But here in Alabama decades ago I realized that some of the different churches taught bad things about each other across denominations. I recognized this as a teenager, as did many of my friends whom were in other denominations. We read the Bible on our own and visited each others' churches / Bible studies a lot. We concluded that many of the churches cherry picked the verses to teach a few tangent points instead of reading an entire chapter or entire book to teach a more holistic topic.
That put me on a quest to learn as much as I could about the Bible, how the different English translations were done, how original Greek, Hebrew, and Aramaic words were used, what was going on in the lives of the people at the times different portions were written, etc. That also put me on a quest to learn about church history, i.e. how much of my own beliefs in 70+% Protestant Alabama was tainted or whatever by whatever beliefs might have changed since the New Testament scripture were written.
What I found was very similar to what the author found. Some of our practices have changed over the years (i.e. Protestants are the ones who made worship music during a service a regular thing). But Martin Luther's 5 Solas mirrored the summaries of teachings on how our early church fathers summarized the Bible. A strong argument could be made that the 5 Solas teaching of Luther was a simple but effective attempt to bring the core teachings back to what the western church believe pre Pope Leo.
Take for instance the phrase "apostolic succession". We've all heard that phrase used to argue for the authority of the Pope and sometimes for the authority of priests. But our early church fathers used that phrase not for those purposes, but to make a case that it was only through scripture we can know the true teachings. In other words, the phrase "apostolic succession" used by Catholics today was originally used for a sola scriptura argument. Only the teachings that succeeded from the apostles can be known to be truly accurate.
So us Protestants shouldn't completely turn away Catholic tradition. I argue that we can embrace it as long as we get to the source of the traditions and know how they were originally intended, not how they were abused for power.

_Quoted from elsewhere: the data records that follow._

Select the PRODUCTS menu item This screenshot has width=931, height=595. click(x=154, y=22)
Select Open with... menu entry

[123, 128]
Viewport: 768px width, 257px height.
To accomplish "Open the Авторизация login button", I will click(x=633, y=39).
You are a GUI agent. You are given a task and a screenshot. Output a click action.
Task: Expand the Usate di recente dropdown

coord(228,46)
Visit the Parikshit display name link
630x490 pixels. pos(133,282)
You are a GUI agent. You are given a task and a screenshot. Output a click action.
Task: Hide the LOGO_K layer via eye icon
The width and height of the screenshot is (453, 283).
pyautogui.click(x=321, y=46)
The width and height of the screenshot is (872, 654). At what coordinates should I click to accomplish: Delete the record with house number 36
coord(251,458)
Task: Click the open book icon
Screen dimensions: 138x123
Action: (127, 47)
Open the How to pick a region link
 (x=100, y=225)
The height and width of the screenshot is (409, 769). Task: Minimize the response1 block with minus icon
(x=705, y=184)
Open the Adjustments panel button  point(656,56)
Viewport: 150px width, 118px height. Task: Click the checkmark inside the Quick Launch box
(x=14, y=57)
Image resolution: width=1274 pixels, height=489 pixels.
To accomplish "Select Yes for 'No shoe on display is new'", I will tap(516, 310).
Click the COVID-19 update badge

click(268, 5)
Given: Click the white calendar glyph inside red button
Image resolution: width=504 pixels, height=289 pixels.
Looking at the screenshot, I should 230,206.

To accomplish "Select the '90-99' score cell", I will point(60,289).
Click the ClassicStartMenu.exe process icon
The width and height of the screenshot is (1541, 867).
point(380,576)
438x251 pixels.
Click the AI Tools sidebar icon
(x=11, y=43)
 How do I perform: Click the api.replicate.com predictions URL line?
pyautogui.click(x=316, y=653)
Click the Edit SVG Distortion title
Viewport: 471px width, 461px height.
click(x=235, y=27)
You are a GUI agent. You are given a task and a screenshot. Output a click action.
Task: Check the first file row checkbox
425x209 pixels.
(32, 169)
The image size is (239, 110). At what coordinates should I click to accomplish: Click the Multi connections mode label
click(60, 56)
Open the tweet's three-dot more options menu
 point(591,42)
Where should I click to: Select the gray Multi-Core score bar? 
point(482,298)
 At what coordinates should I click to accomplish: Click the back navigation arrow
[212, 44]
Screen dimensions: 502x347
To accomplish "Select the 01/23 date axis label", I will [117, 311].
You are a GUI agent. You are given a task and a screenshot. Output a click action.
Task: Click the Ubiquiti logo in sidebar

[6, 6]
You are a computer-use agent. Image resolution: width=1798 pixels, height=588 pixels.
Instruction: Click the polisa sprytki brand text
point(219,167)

Im confused. So all those times Jesus says, Love your neighbor, he didnt mean it actually did anything since he was going to suffer and die and redeem me no matter what? Even the devil believes.
Im confused. So all those times Jesus says, Love your neighbor, he didnt mean it actually did anything since he was going to suffer and die and redeem me no matter what? Even the devil believes.
........
Christ said this as a Jew while living under the Law, fulfilling the Law, and as a summary of the demands of the Law.
And said this before His sacrifice in the cross paid the penalty for sin.
He redeems no one no matter what.
He redeems those who entrust themselves to Him alone for salvation.
Catholicism was very good for me when I was young, in the ‘50s-60’s. It eventually taught me that my salvation does not require a human intermediary between me and God.
You mean like this?
But he who made you without your consent does not justify you without your consent. He made you without your knowledge, but He does not justify you without you willing it. -- Augustine of Hippo, Sermon 169
Was he teaching a false Gospel?
As if there is such peace and unanimity among Protestants.
Don't bother, it is no there. "Faith alone" is an invention by Martin Luther in the 15th century and is contrary to what the Bible teaches.
Not really.
See, for example, Ignatius of Antioch on the authority of the bishop.